In 2005, gifts from the late Mrs. James, the James family, and friends and former patients of Dr. James established the Dr. Arthur G. and Mildred C. James Professorship in Surgical Oncology. Fittingly, this professorship was bestowed upon William B. Farrar, MD, director of the Division of Surgical Oncology at Ohio State, who trained with Dr. James and later worked as his partner for several years. In early 2006, through a generous gift from Mr. Solove in memory of Dr. and Mrs. James, this professorship attained endowed chair leve, leading to The Arthur G. and Mildred C. James – Richard J. Solove Chair in Surgical Oncology. Farrar now holds that chair.
"I know firsthand what it means to be affected by a cancer death, and everyone has or will be affected by cancer sometime," Mr. Solove said. "I do deeply love this hospital, and the progress that's been made is incredible. Many significant goals have been fulfilled over the years, and I believe we are at the cusp of even bigger accomplishments and breakthroughs. I hope this philanthropy can be contagious since we can achieve so much more with the help of our friends and supporters around the country."
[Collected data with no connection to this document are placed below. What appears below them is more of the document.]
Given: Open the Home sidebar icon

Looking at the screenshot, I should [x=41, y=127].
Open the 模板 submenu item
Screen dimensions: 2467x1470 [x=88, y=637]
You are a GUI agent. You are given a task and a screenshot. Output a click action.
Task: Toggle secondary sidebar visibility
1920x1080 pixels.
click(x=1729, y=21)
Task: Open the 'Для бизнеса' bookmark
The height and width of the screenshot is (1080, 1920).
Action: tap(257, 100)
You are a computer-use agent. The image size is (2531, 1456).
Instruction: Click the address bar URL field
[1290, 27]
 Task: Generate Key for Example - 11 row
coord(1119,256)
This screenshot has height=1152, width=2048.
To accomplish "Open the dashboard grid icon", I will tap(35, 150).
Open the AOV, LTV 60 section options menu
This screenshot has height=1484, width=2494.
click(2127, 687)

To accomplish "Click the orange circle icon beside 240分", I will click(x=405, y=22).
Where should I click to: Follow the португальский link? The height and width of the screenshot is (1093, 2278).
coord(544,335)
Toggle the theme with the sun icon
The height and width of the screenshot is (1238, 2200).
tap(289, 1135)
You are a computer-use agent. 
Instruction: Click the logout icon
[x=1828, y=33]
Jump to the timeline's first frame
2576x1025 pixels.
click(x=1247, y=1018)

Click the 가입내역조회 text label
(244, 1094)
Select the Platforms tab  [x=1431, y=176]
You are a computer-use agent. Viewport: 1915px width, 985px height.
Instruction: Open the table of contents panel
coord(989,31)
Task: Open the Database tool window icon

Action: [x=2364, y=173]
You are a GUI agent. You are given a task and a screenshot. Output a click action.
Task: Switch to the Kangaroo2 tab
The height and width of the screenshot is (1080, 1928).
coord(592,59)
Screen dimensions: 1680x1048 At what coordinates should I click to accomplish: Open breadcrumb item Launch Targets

A longtime vintage car enthusiast, Mr. Solove built a cherished collection of Rolls-Royce automobiles over more than 35 years. In 2007, he sold 13 vehicles at auction, with proceeds going to the cancer program at Ohio State. "Dick is a person who, when he believes in something, never falters in his support," says David Schuller, MD, vice president for Medical Center Expansion and Outreach, CEO emeritus of The James, and director emeritus of the Comprehensive Cancer Center. "His monetary contributions have helped immensely, but it's his unwavering faith in our mission as caregivers, scientists and educators that has kept us energized."